Unter der Fluktuationsrate im engeren Sinne versteht man jedoch lediglich die unternehmensfremde Fluktuation, d.h., den Anteil an Mitarbeitern, welchen man durch Kündigung des Mitarbeiters selbst an andere Unternehmen verliert (das entspricht also nur dem ersten Punkt der langen Aufzählung).
Die Fluktuationsrate errechnet sich somit aus der Zahl der Abgänge geteilt durch den durchschnittlichen Personalbestand. Das kann man nach Köpfen berechnen, wer es exakter mag, rechne mit den anteiligen, abgängigen Stellen bezogen auf die Gesamtzahl an Vollzeitstellen.
Kündigen im Laufe eines Jahres beispielsweise zwei Halbtags- und zwei Vollzeitkräfte, und Sie haben 30 Vollzeitstellen unter Vertrag (nicht „Köpfe“!), betrüge Ihre Fluktuationsrate 10% (entsprechend drei abgängigen Vollzeitkräften).
Der kluge, umsichtige Firmenchef schaut weiterhin genau hin, wer bei ihm kündigt: Vor allem die approbierten Kollegen, die sich vielleicht nicht adäquat gewürdigt fühlen? Mitarbeiter in einer bestimmten Filiale oder in einem bestimm-ten Arbeitsbereich (zum Beispiel Speziallabor, Heimversorgung etc.)? Das sind klare Signale, dass punktuell etwas nicht stimmt.

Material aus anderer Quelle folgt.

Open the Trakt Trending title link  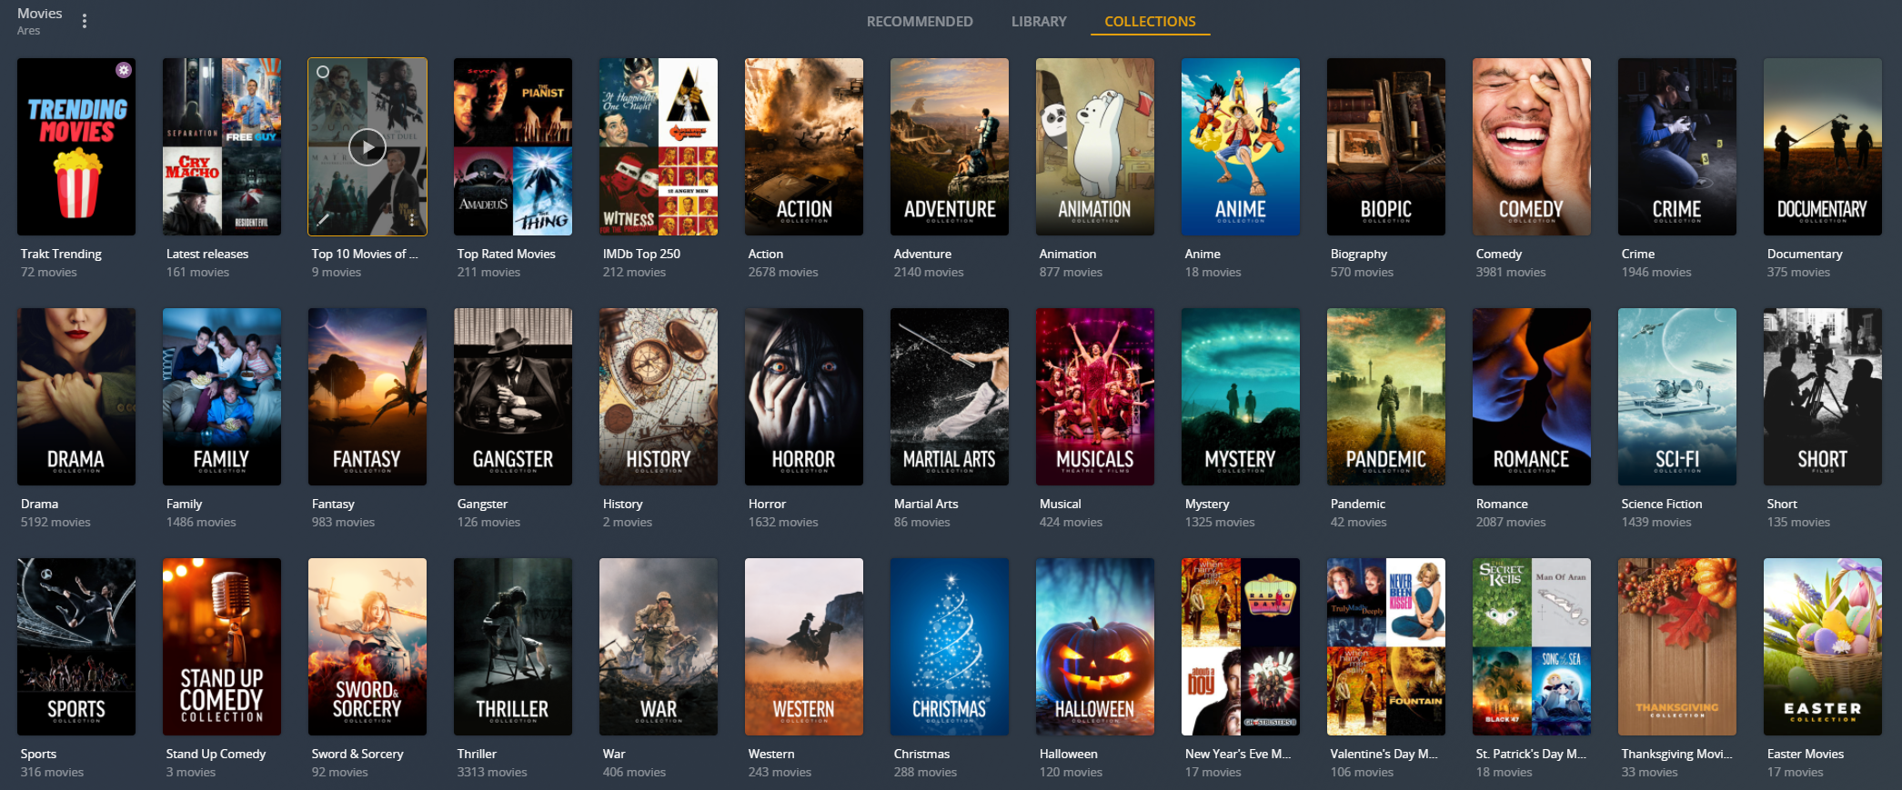point(61,254)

Bundesweit werden Fluktuationsraten von etwa 14% genannt (Quelle: Personaldienstleister Hay Group), mit steigender Tendenz, da der Arbeitsmarkt vielfach einen Wechsel erlaubt: Die Konkurrenz sucht ebenfalls fähige Leute! In Rezessionszeiten wird hingegen „geklammert“, die Fluktuationsraten sinken. In den USA sind die Veränderungsraten traditionell höher (22%), in Italien beispielsweise noch niedriger als bei uns (10%).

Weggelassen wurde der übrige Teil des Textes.